Militär- und Sicherheitsfragen gehören bislang eher zu den weißen Flecken in der Programmatik der Piraten. Mit etwa 25 Interessenten war der Kreis am Wochenende entsprechend überschaubar. Beim Treffen wurden Experten von Bundeswehr und Reservistenverband angehört. Parallel dazu liefen Diskussionsforen in der sächsischen Landesgeschäftsstelle der Piraten, bei denen Friedensaktivisten Peter Becker und Christine Schweitzer referierten und moderierten.

Die beiden zugrunde liegenden Dokumente sind noch keine offizielle Politik der Piraten und bedürfen der Zustimmung des Parteitages im bayerischen Neumarkt am 11. Mai 2013. Im Mittelpunkt des Dresdner Treffens standen auch weniger die großen geostrategischen Fragen. Die Piraten überlegten sich vor allem, was Deutschland tun sollte, wenn es angegriffen würde.

Keine Eskaltion der Gewalt provozieren

Zentralen Raum nahmen dabei Überlegungen zur „Bundeswehr als Armee der Gewaltlosigkeit“ ein, leidenschaftlich vorgetragen von „Altstadtpirat“ Sebastian Harmel. Seit zwölf Jahren Bundeswehroffizier, hat er sich sozusagen vom Saulus zum Paulus gewandelt und weiß nach Erfahrungen im Kosovo und in Afghanistan, wovon er spricht.

Harmel sieht sich durchaus in der Tradition des alten preußischen Militärtheoretikers Carls von Clausewitz, wenn es darum geht, „den Willen des Gegners zu brechen“. Dies dürfe aber nicht in einer Eskalation von Gewalt und Gegengewalt geschehen, sondern im zivilen Widerstand, der eine Aggression letztlich ins Leere laufen lässt: Verwirrung stiften, Kommunikationswege blockieren, Kollaboration verweigern, aber sich menschlich gegnerischen Truppen annähern. Dabei sollten „Armee und Bevölkerung verschmelzen“. Binnen einer Legislaturperiode, so ein Überlegung während des Treffens, könnte deshalb die Bundeswehr zum Nutzen der Gesellschaft in zivile Behörden überführt werden.

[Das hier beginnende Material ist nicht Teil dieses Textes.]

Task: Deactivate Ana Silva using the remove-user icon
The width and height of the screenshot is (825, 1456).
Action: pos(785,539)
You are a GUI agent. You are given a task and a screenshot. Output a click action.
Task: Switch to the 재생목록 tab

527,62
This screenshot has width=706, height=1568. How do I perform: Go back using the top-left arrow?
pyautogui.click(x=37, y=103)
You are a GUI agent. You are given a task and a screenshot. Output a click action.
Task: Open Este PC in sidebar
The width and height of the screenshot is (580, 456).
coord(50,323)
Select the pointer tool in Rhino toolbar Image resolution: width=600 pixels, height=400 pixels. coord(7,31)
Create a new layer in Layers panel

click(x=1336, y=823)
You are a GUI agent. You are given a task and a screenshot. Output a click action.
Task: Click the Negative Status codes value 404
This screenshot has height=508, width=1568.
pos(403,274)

Eine solche Politik im Verteidigungsfall funktioniert nur mit dem „Appell an ein Fünkchen Menschlichkeit“ im Aggressor, das gestand auch Harmel ein. Am Glauben an das Gute im Menschen schieden sich denn auch die Geister der Piraten während der Diskussion. Von einem „Wunschgemälde“ war die Rede: Wie geht man mit der Anonymisierung des Krieges um, mit Angriffen durch unbemannte Drohnen beispielsweise?

Widersprüchte in verteidigungspolitischen Leitlinien

Und fallen nicht schon jetzt im Kampf um Ressourcen alle Hemmungen? Erinnert wurde auch an Stalins zynische Frage von einst: „Wie viele Divisionen hat der Papst?“ Andere sprachen dagegen von einem „vernünftigen Konzept“. Friedensaktivistin Christine Schweitzer wandte ein, dass ihr die Präsenz noch so vieler Soldaten kein subjektives Sicherheitsgefühl vermitteln könne.

Voller Widersprüche steckt auch der Entwurf verteidigungspolitischer Leitlinien der Piraten. Sie plädieren mittelfristig für die Abschaffung von Streitkräften und verteidigungspolitische Neutralität Deutschlands, befürworten andererseits eine europäische Armee und eine Nato-Mitgliedschaft. Nach bisherigem Abstimmungsstand halten die Piraten Streitkräfte aber noch für unverzichtbar und befürworten auch Einsätze im Rahmen eines UN-Mandats. Dafür sollten die Soldaten aber entsprechend ausgebildet werden.